My motivation to write a post about this is merely not to forget, and also, the best way to keep your notes is by sharing them with others. Besides that, these posts do not easily disappear. Also, you can benefit from it by providing feedback, which I find really useful for self-improvement. Your views/comments are much appreciated.
Creating virtual environments using systems like Ubuntu to run data pipelines offers numerous benefits for data scientists and developers. Firstly, it provides a sandboxed and isolated environment, ensuring that dependencies and packages do not conflict, leading to stable and reproducible results. Secondly, virtual environments allow for easy testing and debugging without impacting the system’s core functionalities. Thirdly, they enhance scalability, enabling the deployment of pipelines across various machines and cloud platforms. Lastly, virtual environments simplify collaboration, enabling teams to share consistent development environments and ensuring smooth workflow integration. Overall, leveraging virtual environments empowers data professionals to streamline their pipeline development, increase productivity, and accelerate data-driven insights.

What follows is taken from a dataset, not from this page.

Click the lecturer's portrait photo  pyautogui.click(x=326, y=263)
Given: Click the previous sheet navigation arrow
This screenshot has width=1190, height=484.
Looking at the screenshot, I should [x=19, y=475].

Setting up the Ubuntu VM on your local
- Search for Windows Powershell on your local machine
2. Type ‘ssh’ command to see it is installed. SSH stands for Secure Shell, and it is a cryptographic network protocol used for secure remote access and communication over unsecured networks. It provides a secure channel between two devices, typically a client and a server, allowing them to exchange data and execute commands securely.

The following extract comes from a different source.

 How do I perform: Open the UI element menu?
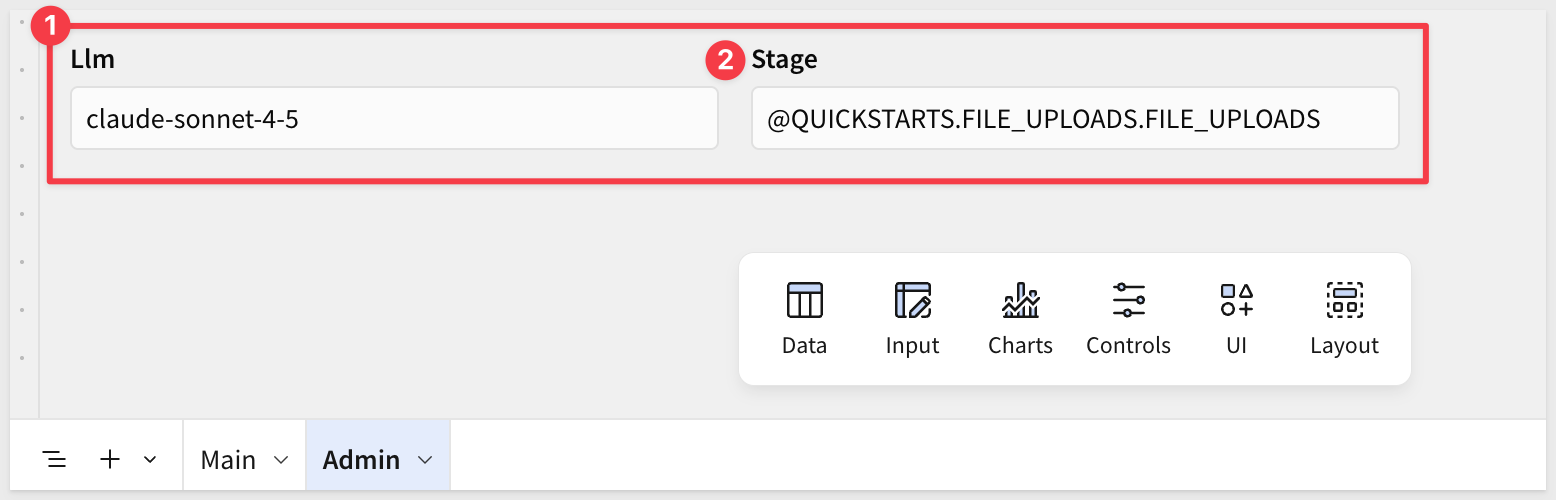pyautogui.click(x=1236, y=319)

3. Using ‘dir’ will give you the file directory and ‘mkdir’ is to create a folder in the system. These are the most commonly used commands in Linux based systems
4. Type ‘wsl’ to see if it is setup. It is required for installation. WSL stands for Windows Subsystem for Linux. It is a compatibility layer in Windows that allows users to run a Linux distribution directly on a Windows machine. With WSL, you can access and use a Linux terminal and run Linux command-line utilities alongside your Windows applications.
5. ‘wsl — list — online’ will list valid distributions installed in your system
6. To install the desired distribution use ‘wsl — install -d Ubuntu-22.04(the version you want to install)

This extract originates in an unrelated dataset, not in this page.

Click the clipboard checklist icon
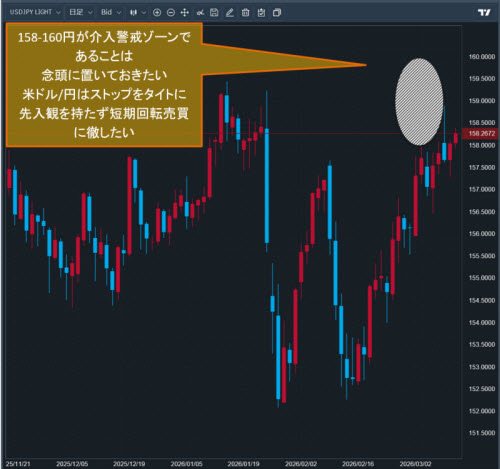The image size is (500, 469). click(x=261, y=13)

7. After the installation, you may or may not be asked to reboot the laptop to complete the installation. But before that, if this is your first time, you may also be asked to set up a Unix username and password. Then the process should be complete.
8. To make sure about the installation, type ‘uname -a’ to confirm the installation details.
9. In your powershell cli type ‘wsl -l -v’ to see which ones are running or stopped. In order to re-launch the virtual machine type ‘wsl -d Ubuntu-22.04 (machine you want to launch)
Working with Docker
- Search for the docker desktop and follow the installation instructions. They are pretty straightforward.
Validate Docker on Windows using the command line using PowerShell
- Use ‘docker run hello-world’ command to check whether the installation is completed successfully
- ‘Docker images’ command will give you the images in your container
- ‘Docker ps -a’ is to see the container run info
- ‘Docker rm container_id’ to stop the running image
Bringing all of them together
- By running the ‘docker run -i -t — rm ubuntu bash’ command, it will set the resources as ubuntu based docker container and thanks to the ‘ — rm’ once we close it, the container will be automatically deleted.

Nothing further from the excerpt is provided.